• EXERCISE INSTRUCTIONS: Return the records below character for character.

• DATA SUPPLIED:
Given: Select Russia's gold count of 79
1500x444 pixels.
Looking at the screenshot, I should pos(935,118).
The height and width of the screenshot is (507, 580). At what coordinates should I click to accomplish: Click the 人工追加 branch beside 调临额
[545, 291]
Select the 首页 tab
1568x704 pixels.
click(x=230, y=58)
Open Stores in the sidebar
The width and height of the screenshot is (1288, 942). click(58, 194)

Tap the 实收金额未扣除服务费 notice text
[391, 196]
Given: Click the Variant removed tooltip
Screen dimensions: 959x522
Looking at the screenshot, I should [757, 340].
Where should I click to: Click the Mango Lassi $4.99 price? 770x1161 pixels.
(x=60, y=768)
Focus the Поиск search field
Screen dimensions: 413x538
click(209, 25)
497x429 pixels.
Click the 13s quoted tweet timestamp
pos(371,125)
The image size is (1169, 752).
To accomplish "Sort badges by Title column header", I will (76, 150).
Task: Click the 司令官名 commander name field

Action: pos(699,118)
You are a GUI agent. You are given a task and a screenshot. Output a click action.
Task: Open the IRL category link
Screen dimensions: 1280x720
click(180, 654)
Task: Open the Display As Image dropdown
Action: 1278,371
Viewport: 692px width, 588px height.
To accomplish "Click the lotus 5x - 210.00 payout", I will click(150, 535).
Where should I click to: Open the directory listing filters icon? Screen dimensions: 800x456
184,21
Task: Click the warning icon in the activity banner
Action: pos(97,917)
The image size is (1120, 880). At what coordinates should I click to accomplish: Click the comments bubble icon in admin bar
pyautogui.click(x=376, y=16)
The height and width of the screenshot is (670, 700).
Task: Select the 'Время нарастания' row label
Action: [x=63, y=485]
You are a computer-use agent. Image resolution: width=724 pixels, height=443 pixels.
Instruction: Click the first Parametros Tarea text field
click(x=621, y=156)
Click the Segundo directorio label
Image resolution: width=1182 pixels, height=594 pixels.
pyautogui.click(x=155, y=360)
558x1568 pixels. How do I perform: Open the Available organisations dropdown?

• RESPONSE AREA:
Given: Select Russia's gold count of 79
1500x444 pixels.
Looking at the screenshot, I should pos(935,118).
The height and width of the screenshot is (507, 580). At what coordinates should I click to accomplish: Click the 人工追加 branch beside 调临额
[545, 291]
Select the 首页 tab
1568x704 pixels.
click(x=230, y=58)
Open Stores in the sidebar
The width and height of the screenshot is (1288, 942). click(58, 194)

Tap the 实收金额未扣除服务费 notice text
[391, 196]
Given: Click the Variant removed tooltip
Screen dimensions: 959x522
Looking at the screenshot, I should [757, 340].
Where should I click to: Click the Mango Lassi $4.99 price? 770x1161 pixels.
(x=60, y=768)
Focus the Поиск search field
Screen dimensions: 413x538
click(209, 25)
497x429 pixels.
Click the 13s quoted tweet timestamp
pos(371,125)
The image size is (1169, 752).
To accomplish "Sort badges by Title column header", I will (76, 150).
Task: Click the 司令官名 commander name field

Action: pos(699,118)
You are a GUI agent. You are given a task and a screenshot. Output a click action.
Task: Open the IRL category link
Screen dimensions: 1280x720
click(180, 654)
Task: Open the Display As Image dropdown
Action: 1278,371
Viewport: 692px width, 588px height.
To accomplish "Click the lotus 5x - 210.00 payout", I will click(150, 535).
Where should I click to: Open the directory listing filters icon? Screen dimensions: 800x456
184,21
Task: Click the warning icon in the activity banner
Action: pos(97,917)
The image size is (1120, 880). At what coordinates should I click to accomplish: Click the comments bubble icon in admin bar
pyautogui.click(x=376, y=16)
The height and width of the screenshot is (670, 700).
Task: Select the 'Время нарастания' row label
Action: [x=63, y=485]
You are a computer-use agent. Image resolution: width=724 pixels, height=443 pixels.
Instruction: Click the first Parametros Tarea text field
click(x=621, y=156)
Click the Segundo directorio label
Image resolution: width=1182 pixels, height=594 pixels.
pyautogui.click(x=155, y=360)
558x1568 pixels. How do I perform: Open the Available organisations dropdown?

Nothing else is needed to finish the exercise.